06 Sep Credit Card Settlement Can Trigger Tax
Bankrupcy may be better than debt negotiation. Credit card banks may offer settlement at a reduced amount if you get behind and fail to keep current on your payments. My colleague, Doug Jacobs, talks about Negotiating Your Credit Card Balance in an earlier series of articles on this website. However, if a bank or other finance company agrees to settle a debt for less than the balance due, IRS regulations require them to file a 1099-C reporting the cancellation of debt income you receive from the settlement.
While settling a debt for less than the balance due clearly improves your financial position and may allow you to avoid filing bankruptcy, this benefit comes at a price. The price you pay for settling the debt may be greater than justthe settlement payment sent to your credit card bank.
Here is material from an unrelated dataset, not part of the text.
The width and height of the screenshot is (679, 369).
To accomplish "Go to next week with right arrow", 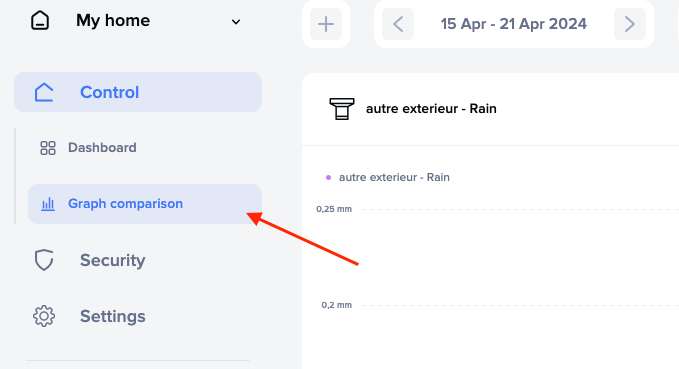I will coord(630,24).
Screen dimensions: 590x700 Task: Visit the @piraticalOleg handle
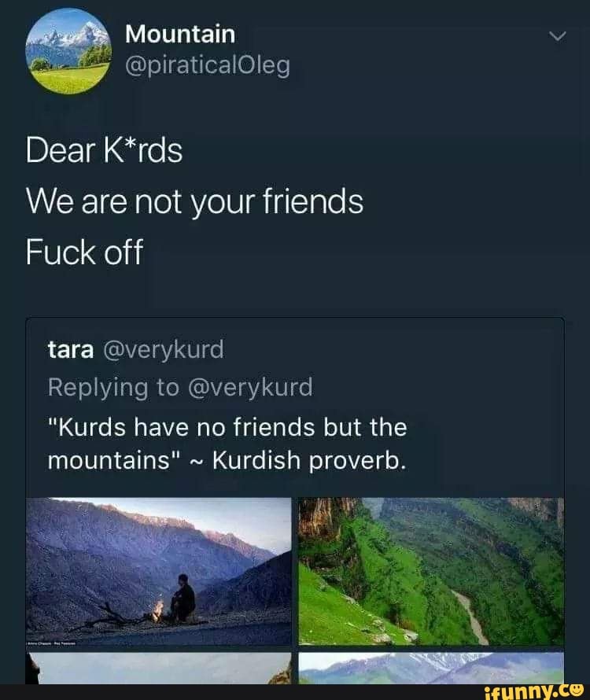[208, 66]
Unexpected taxable income is never a welcome event and that is particularly true when it doesn’t come in the form of a check you can use to pay the tax. That is just the sort of unpleasant surprise that can occur with debt settlement. The difference between the debt that is due and the amount you pay will be included in your income for tax purposes by the Internal Revenue Service in the year when the debt was cancelled. If you do not report the income on your tax return, the IRS will send you a notice from the under-reporter unit and then assess more tax (and a penalty) if you can not show there is some reason to exclude the amount.
There are several exceptions to the rule that can avoid tax on the cancelled debt. If the debt is discharged in bankruptcy, it is not considered to be income to you. Despite the credit counseling requirement of the bankruptcy law, you may be better off with a bankruptcy discharge than a settlement of your debt at a discount.